Copenhaver, 47, was arrested and is facing misdemeanor charges. According to the arrest report, Copenhaver also attempted to hit a staff member before he was forcibly removed from the restaurant. He told police officers he has never been tested for COVID-19 and was not sure whether he had contracted the virus.
The confrontation happened on Treasure Island, which is located west of Tampa in the Gulf of Mexico.
Here’s what you need to know:
1. Jason Copenhaver Approached a Boy Wearing a Mask & Told Him to Take it Off, Police Said
The confrontation happened at Ricky T’s on Treasure Island on August 2, Fox13 reported. According to the arrest affidavit, Copenhaver entered the restaurant around 9:30 p.m. and approached a boy who was wearing a mask. The affidavit did not specify the boy’s age but noted that he was a minor.
But according to the arrest report, Copenhaver grabbed the victim’s hand anyway and moved in closer to the victim’s face. Police said Copenhaver told the boy, “You now have coronavirus” and that Copenhaver’s spit landed on the child’s face. The report states, “Victim stated the defendant was in such close proximity that spit particles from the defendant’s mouth landed in his face.”
2. Arrest Report: Copenhaver Tried to Strike a Restaurant Employee & Staff Members Held Him Down Until Police Arrived
After the interaction with the boy, Copenhaver headed toward the restaurant bar. Copenhaver was not wearing shoes and appeared intoxicated at the time, according to the arrest report.

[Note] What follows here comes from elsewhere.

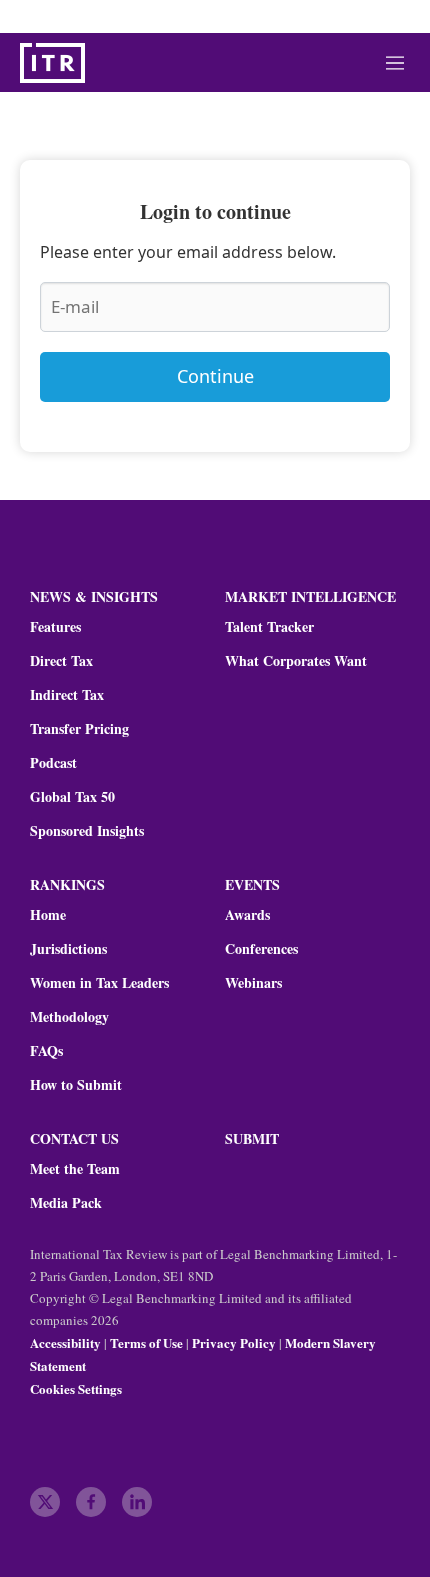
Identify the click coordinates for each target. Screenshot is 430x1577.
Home (48, 915)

A male staff member told him to sit down. Copenhaver was then accused of threatening the worker and attempted to hit him twice. The affidavit explained that “restaurant staff took physical control of the defendant and walked him outside, holding the defendant to the ground while waiting for officers’ arrival.”
The officer who filled out the affidavit noted that Copenhaver appeared to be under the influence of alcohol. According to the report, Copenhaver did not appear to be under the influence of drugs and the officer did not think there was any indication of mental health issues.
3. Copenhaver Faces Misdemeanor Charges & Posted Cash Bond a Few Hours After the Arrest
Copenhaver did not speak with the police officers about the accusations again him on the night of his arrest. After the officers read him Miranda rights, Copenhaver invoked the right to remain silent, the affidavit reads.
Copenhaver is facing misdemeanor charges for Simple Battery and Disorderly Conduct on the Premise of a Licensed Establishment. He was booked into jail around 11:30 p.m. in Pinellas County.
4. He Pleaded Not Guilty
Copenhaver entered a not guilty plea via his attorney on August 5, Pinellas County records show. He waived his right to appear at an arraignment hearing.
Court documents list attorney Sean McQuaid as Copenhaver’s defense lawyer. Heavy has reached out to Mr. McQuaid for comment about the case. We have not yet heard back.
We also asked whether Copenhaver had been tested for the coronavirus since the arrest, or whether there were plans to have one done. The arrest affidavit noted that Copenhaver told the officers he was not sure whether he had COVID-19 and had not been tested.
5. Copenhaver Says He Is Self-Employed
Copenhaver lives north of Treasure Island in Redington Shores, according to the arrest affidavit. The report states that Copenhaver is self-employed but it was not immediately clear what type of work Copenhaver engages in. A search of online records lists three vehicles to Copenhaver’s name and includes a filing for Chapter 7 bankruptcy in North Carolina Eastern Bankruptcy Court in 1997.
His record in Pinellas County lists only a few traffic violations. Copenhaver paid a small fee in 1995 for violating an open container law. In 1996, he was cited for speeding and not having a valid driver’s license. He also paid a fine in 2003 for failing to obey a traffic control device.